Di Zhang, Jianbo Wu, Jingdi Lei, Tong Che, Jiatong Li, Tong Xie, Xiaoshui Huang, Shufei Zhang, Marco Pavone, Yuqiang Li, Wanli Ouyang, Dongzhan Zhou

2024-10-08

LLaMA-Berry: Pairwise Optimization for O1-like Olympiad-Level Mathematical Reasoning

Summary

This paper introduces LLaMA-Berry, a new framework designed to improve the mathematical reasoning abilities of large language models (LLMs) by using advanced techniques to optimize problem-solving paths.

What's the problem?

Large language models often struggle with complex mathematical reasoning tasks, especially at high levels like Olympiad problems. Current methods typically rely on straightforward approaches that can be inefficient and may not effectively explore all possible solutions, leading to subpar performance in solving difficult math problems.

What's the solution?

To address these challenges, the authors developed LLaMA-Berry, which combines Monte Carlo Tree Search (MCTS) with a method called Self-Refine. This approach allows the model to explore different reasoning paths more effectively and evaluate them using a pairwise reward model.

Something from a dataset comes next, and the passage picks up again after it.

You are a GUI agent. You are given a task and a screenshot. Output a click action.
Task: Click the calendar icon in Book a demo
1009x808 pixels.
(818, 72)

By focusing on the differences between potential solutions, LLaMA-Berry can better identify the most promising paths to take when solving a problem. The framework was tested on various advanced math benchmarks and showed significant improvements over existing methods.

Why it matters?

This research is important because it enhances the capabilities of language models in solving complex mathematical problems, which can have applications in education and automated problem-solving tools. By improving how these models reason and find solutions, LLaMA-Berry could help students learn math more effectively or assist professionals in fields that require advanced mathematical skills.

Abstract

This paper presents an advanced mathematical problem-solving framework, LLaMA-Berry, for enhancing the mathematical reasoning ability of Large Language Models (LLMs). The framework combines Monte Carlo Tree Search (MCTS) with iterative Self-Refine to optimize the reasoning path and utilizes a pairwise reward model to evaluate different paths globally. By leveraging the self-critic and rewriting capabilities of LLMs, Self-Refine applied to MCTS (SR-MCTS) overcomes the inefficiencies and limitations of conventional step-wise and greedy search algorithms by fostering a more efficient exploration of solution spaces. Pairwise Preference Reward Model~(PPRM), inspired by Reinforcement Learning from Human Feedback (RLHF), is then used to model pairwise preferences between solutions, utilizing an Enhanced Borda Count (EBC) method to synthesize these preferences into a global ranking score to find better answers. This approach addresses the challenges of scoring variability and non-independent distributions in mathematical reasoning tasks. The framework has been tested on general and advanced benchmarks, showing superior performance in terms of search efficiency and problem-solving capability compared to existing methods like ToT and rStar, particularly in complex Olympiad-level benchmarks, including GPQA, AIME24 and AMC23.